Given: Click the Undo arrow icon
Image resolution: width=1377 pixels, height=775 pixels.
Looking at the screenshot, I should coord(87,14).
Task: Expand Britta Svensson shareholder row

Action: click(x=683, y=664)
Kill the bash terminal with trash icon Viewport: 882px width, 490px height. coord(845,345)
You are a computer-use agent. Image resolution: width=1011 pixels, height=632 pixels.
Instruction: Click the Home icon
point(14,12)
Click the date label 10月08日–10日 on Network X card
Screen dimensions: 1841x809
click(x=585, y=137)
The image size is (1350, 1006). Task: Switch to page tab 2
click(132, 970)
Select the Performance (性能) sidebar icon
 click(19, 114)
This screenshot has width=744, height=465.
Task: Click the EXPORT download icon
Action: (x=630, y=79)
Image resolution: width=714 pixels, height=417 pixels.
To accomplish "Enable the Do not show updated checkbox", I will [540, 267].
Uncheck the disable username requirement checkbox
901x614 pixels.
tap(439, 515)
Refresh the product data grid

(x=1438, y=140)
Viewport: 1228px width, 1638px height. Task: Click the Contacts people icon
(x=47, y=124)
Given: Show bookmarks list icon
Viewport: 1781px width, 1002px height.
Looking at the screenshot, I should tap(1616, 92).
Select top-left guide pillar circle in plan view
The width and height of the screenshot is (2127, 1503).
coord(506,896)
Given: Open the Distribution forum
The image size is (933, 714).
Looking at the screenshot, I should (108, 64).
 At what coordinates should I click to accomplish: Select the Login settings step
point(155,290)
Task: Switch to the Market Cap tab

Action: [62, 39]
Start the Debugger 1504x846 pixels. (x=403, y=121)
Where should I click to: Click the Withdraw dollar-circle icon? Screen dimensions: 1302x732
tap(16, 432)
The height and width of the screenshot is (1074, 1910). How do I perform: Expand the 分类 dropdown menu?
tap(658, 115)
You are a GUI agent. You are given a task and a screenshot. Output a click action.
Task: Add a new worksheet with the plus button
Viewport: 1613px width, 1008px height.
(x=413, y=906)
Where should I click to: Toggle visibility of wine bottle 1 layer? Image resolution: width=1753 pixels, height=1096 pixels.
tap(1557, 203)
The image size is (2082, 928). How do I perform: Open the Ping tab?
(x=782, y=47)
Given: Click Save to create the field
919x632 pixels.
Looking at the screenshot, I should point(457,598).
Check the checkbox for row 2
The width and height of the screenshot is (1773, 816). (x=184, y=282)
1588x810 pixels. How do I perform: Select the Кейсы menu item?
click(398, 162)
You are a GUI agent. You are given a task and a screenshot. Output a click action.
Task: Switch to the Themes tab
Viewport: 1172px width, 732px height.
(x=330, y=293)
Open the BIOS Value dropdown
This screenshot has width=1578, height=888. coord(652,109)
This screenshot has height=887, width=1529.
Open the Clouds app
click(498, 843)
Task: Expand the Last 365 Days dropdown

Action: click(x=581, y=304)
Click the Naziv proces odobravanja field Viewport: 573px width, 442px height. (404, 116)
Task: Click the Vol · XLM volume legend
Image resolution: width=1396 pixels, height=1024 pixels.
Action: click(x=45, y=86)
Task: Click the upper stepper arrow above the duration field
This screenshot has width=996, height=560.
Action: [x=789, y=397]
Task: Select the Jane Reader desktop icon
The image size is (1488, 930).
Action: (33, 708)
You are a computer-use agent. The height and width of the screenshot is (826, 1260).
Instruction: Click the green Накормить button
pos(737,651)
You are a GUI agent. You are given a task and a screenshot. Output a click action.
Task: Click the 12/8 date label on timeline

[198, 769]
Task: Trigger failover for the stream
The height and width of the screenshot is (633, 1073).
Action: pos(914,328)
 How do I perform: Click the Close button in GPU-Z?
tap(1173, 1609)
-=-=-=-=-
→ Exercise objective
In the listing above, locate the line containing "The image size is (1350, 1006)." and the line containing "Select top-left guide", then transcribe both and every line between them verbatim.

→ Task answer
The image size is (1350, 1006). Task: Switch to page tab 2
click(132, 970)
Select the Performance (性能) sidebar icon
 click(19, 114)
This screenshot has width=744, height=465.
Task: Click the EXPORT download icon
Action: (x=630, y=79)
Image resolution: width=714 pixels, height=417 pixels.
To accomplish "Enable the Do not show updated checkbox", I will [540, 267].
Uncheck the disable username requirement checkbox
901x614 pixels.
tap(439, 515)
Refresh the product data grid

(x=1438, y=140)
Viewport: 1228px width, 1638px height. Task: Click the Contacts people icon
(x=47, y=124)
Given: Show bookmarks list icon
Viewport: 1781px width, 1002px height.
Looking at the screenshot, I should tap(1616, 92).
Select top-left guide pillar circle in plan view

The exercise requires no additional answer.